The park contains a variety of attractions beside wildlife refuges and coffee plantations.

- Great Rock (Gran Piedra)
The Great Rock is a large rock of volcanic origin, measuring 51 m long, 25 m high, and 30 m wide. Its estimated weight is more than 63 thousand tons.

It is possible to climb 459 stone steps to the summit of the rock, and stand 1,234 meters above sea level for a panoramic view.
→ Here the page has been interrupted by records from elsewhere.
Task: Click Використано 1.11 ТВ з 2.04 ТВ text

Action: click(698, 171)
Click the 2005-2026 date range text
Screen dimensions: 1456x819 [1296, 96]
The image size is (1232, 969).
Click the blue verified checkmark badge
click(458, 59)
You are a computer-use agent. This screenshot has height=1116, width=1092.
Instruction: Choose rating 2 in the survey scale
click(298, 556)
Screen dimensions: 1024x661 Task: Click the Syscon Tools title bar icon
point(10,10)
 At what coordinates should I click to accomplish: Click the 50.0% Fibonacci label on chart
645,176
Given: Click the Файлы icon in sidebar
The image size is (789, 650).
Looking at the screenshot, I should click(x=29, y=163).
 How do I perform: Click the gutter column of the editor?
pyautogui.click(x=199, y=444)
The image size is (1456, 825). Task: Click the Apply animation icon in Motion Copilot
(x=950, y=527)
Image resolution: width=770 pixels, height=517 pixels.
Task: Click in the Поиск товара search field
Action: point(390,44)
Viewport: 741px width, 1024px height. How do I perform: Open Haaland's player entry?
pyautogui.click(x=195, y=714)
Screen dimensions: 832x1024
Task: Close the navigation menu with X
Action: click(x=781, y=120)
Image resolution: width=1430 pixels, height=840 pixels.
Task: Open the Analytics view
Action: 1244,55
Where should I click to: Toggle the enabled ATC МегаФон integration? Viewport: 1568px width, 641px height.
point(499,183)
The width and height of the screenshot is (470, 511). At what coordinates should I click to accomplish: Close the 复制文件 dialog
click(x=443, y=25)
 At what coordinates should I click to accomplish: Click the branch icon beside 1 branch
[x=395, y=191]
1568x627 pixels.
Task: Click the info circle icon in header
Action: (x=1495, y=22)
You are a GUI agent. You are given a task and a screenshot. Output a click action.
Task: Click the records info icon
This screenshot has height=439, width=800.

It is said that on a dark night one can see the lights of Jamaica.

- Prehistoric Valley
In the Valle de la Prehistoria visitors encounter dozens of life-size model dinosaurs sculpted in stone and other prehistoric creatures lurking in lush vegetation.

- Farm (Granjita Siboney)
The farm is the place where the attackers of the Moncada Barracks (Cuartel Moncada) led by Fidel Castro, spent the night prior to the attack on 26 July 1953.

- Botanical Garden
There is also a 0.45 km2 garden, called Jardin Ave de Paraiso, dating from 1860, that was laid out on a former coffee plantation and features a series of colour-coded gardens with unique scents and displays in each.

- Museum of History of Terrestrial Transport
The museum displays over 2,500 small-scale car replicas.

- Aquarium
The aquarium is 30 m deep, and has a submarine tunnel, and a Dolphinarium.

- Baconao Lagoon
The lagoon has an area of 4 km2. There is also a reproduction of a Taíno Village, and a restaurant specialized in seafood.